1. Invisible Parks (and other barbarities)
What could have been just another ordinary day of an ordinary person in this
ordinary place, turned out to be quite an adventure, dear reader. Follow me and I will
unveil the unexpected mysteries that life sometimes has to offer, either we want them
or not.
To give you fair warning, this is not the regular kind of adventure you’re
acquainted with. There isn’t a special setting or chronological time, plot or characters,
and the writing is just dreadful (my horrendous writing style is what makes me express
myself by writing. If I knew how to write pleasantly I would express myself by painting
and drawing, and oh my, how awful I am at those.) It may cause disturbance and
confusion. Maybe some nausea. It’s always nice to start with a disclaimer.
There is something in my mind; it’s been there for quite some time. It is mostly
an opinion, although of those I have a million, it’s about this one I want to write. I truly
think that we, in order to be free, have to listen to each other. And my idea is the
following:
Our species is doomed from the beginning. We are doomed to continue sinning;
it is human nature to lie. We know it’s wrong to lie but we continue to do it (why?) as
the days go by. We lie to everyone; mankind, we are done, honest people there are
none, no mother no son. We lie to our mother (“I didn’t do it, it was my brother”) like
she was any other. In my job, I lied to my boss, Bob, and just an hour ago I lied to Joe.
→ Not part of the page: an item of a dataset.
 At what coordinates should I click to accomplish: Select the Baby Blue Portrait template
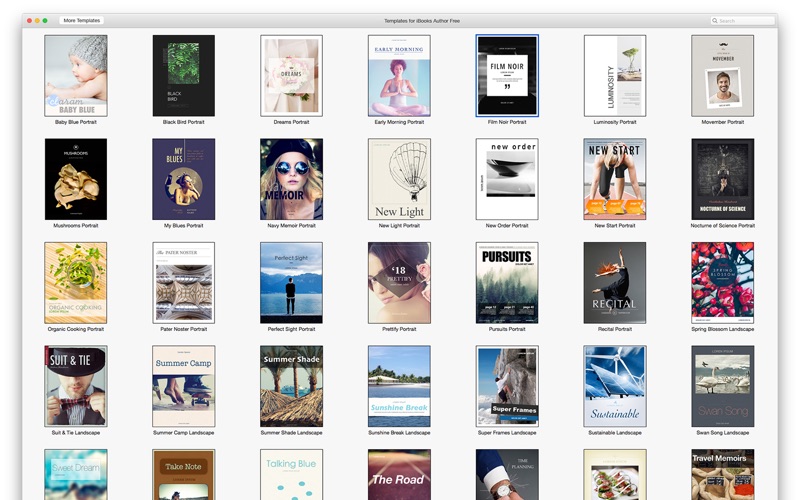[76, 76]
I’ve been told that a story has to have a physical space, so why don’t you walk
with me in the park? I walk through this park many, many times, mostly because it’s
close to my home. I quite like to wander in these trails after morning rains, because on
days with rain nobody comes in here to walk, apart from the occasional old men that
remember where they were when Her Majesty the Queen Elizabeth II was crowned.
There is a reason I like this park with few people – I give more attention to nature. Do
you see that little bird? The one getting closer to the tree? Beautiful bird. And the tree
has more birds (and the park has more trees). Hey, do you think the bird will lie to the
other birds? Do you think the bird will trick them? Will it say “Hey, there are great fruits
over there, just across that river” and send them in a wrong direction? First, our bird
can’t communicate in such a complex way to its peers, second, it has no need to. Why
would it lie? And that’s one of the reasons our species is doomed. Let’s continue
walking, dear reader, it is such a beautiful day in the park!
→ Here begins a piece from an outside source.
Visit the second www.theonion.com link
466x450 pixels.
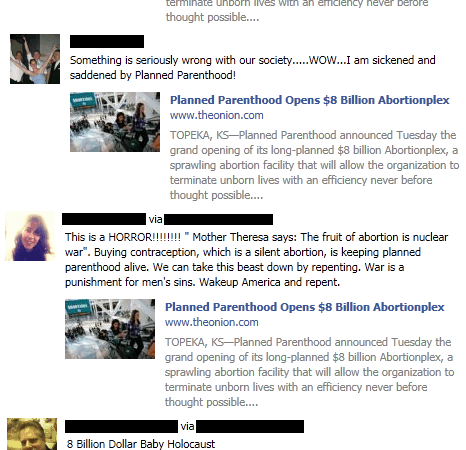coord(212,322)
If you have an attention span bigger than a goldfish, you remember me saying,
and I’ll quote myself, “an hour ago I lied to Joe”. I lied to Joe. Subject, verb, object. I
2. lied. Pronoun plus verb. I’ve been here preaching that we are all doomed by our lies
and that lying is so immoral and so bad, but I lied too. It makes you wonder, I hope,
what kind of hypocrisy this is. And that’s the second reason our species is doomed. We
are cynical, hypocrite liars. Not even those preaching against the wrong follow a
righteous path. “Vos estis sal terrae” – you are the salt of the earth, said a wise man
three hundred and fifty years ago. And four centuries later, our salt is no better than it
was. People warning you don’t follow their own advice. You are now having and
assisted mental monologue (oh, what an expression!) with one of those horrendous
creatures – myself. You are in a park (is this really a park though?) with one of the
most cynical subhumans that has ever lived. And, oh, the horror, you are listening to
him!
My opinions are not worthy of followers and I cannot turn water into wine, but I
hope you have learned something from this small assisted monologue. I hope the walk
in the park (park?) made you question the way we act, how we interact with each other
and with ourselves. And how do we interact with ourselves? You’ve been doing it all
along. The park is your mind and we walked through it (and, like I said, it was a
beautiful day, which means you have a beautiful mind). Lying and hypocrisy is bad, but
you already knew that. This short story was just an instrument we used, wasn’t it?
The ordinary day was today, you were the ordinary person, this (this story? this
park? your mind?) was the ordinary place and your mind is the unexpected mystery.
The adventure? Well, I can’t do everything, can I, dear reader?